(EXERCISE DATA Opens)

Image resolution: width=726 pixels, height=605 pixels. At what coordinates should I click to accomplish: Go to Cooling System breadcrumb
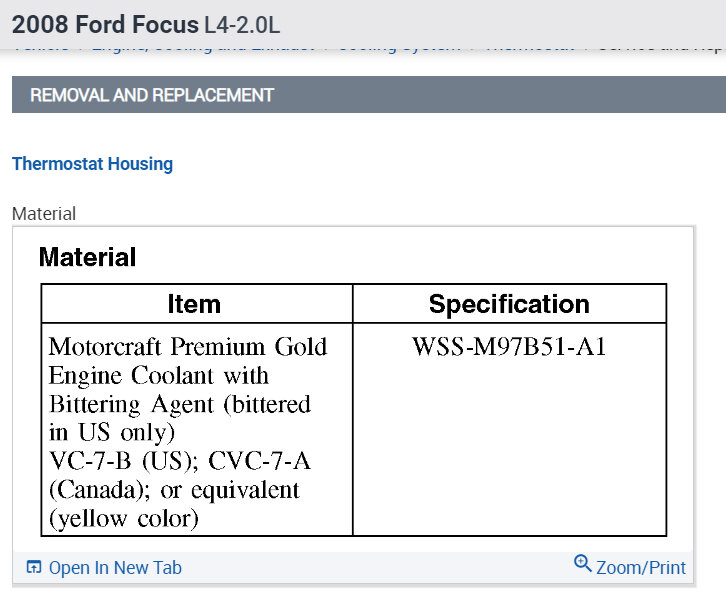coord(400,47)
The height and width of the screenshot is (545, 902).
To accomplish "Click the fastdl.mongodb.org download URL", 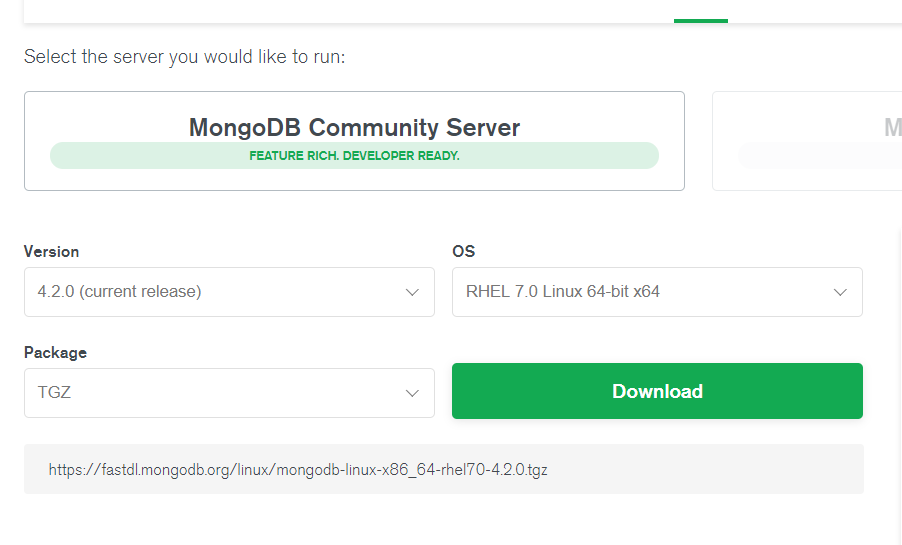I will coord(298,469).
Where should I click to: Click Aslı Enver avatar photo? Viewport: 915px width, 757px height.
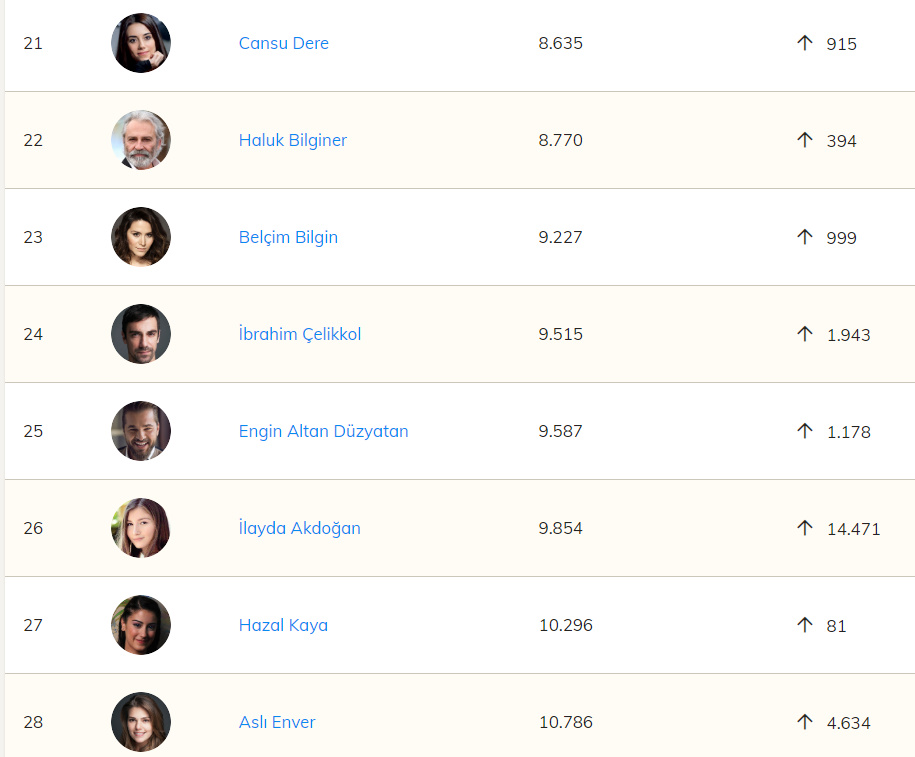click(x=141, y=722)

(EXERCISE DATA Closes)

WHAT NEEDS TO BE DONE
Copy out exactly, without any pictures, the lines above that begin at the one with "Where should I" and end at the last line of the listing.

OUTPUT FOR THIS EXERCISE
Where should I click to: Click Aslı Enver avatar photo? Viewport: 915px width, 757px height.
click(x=141, y=722)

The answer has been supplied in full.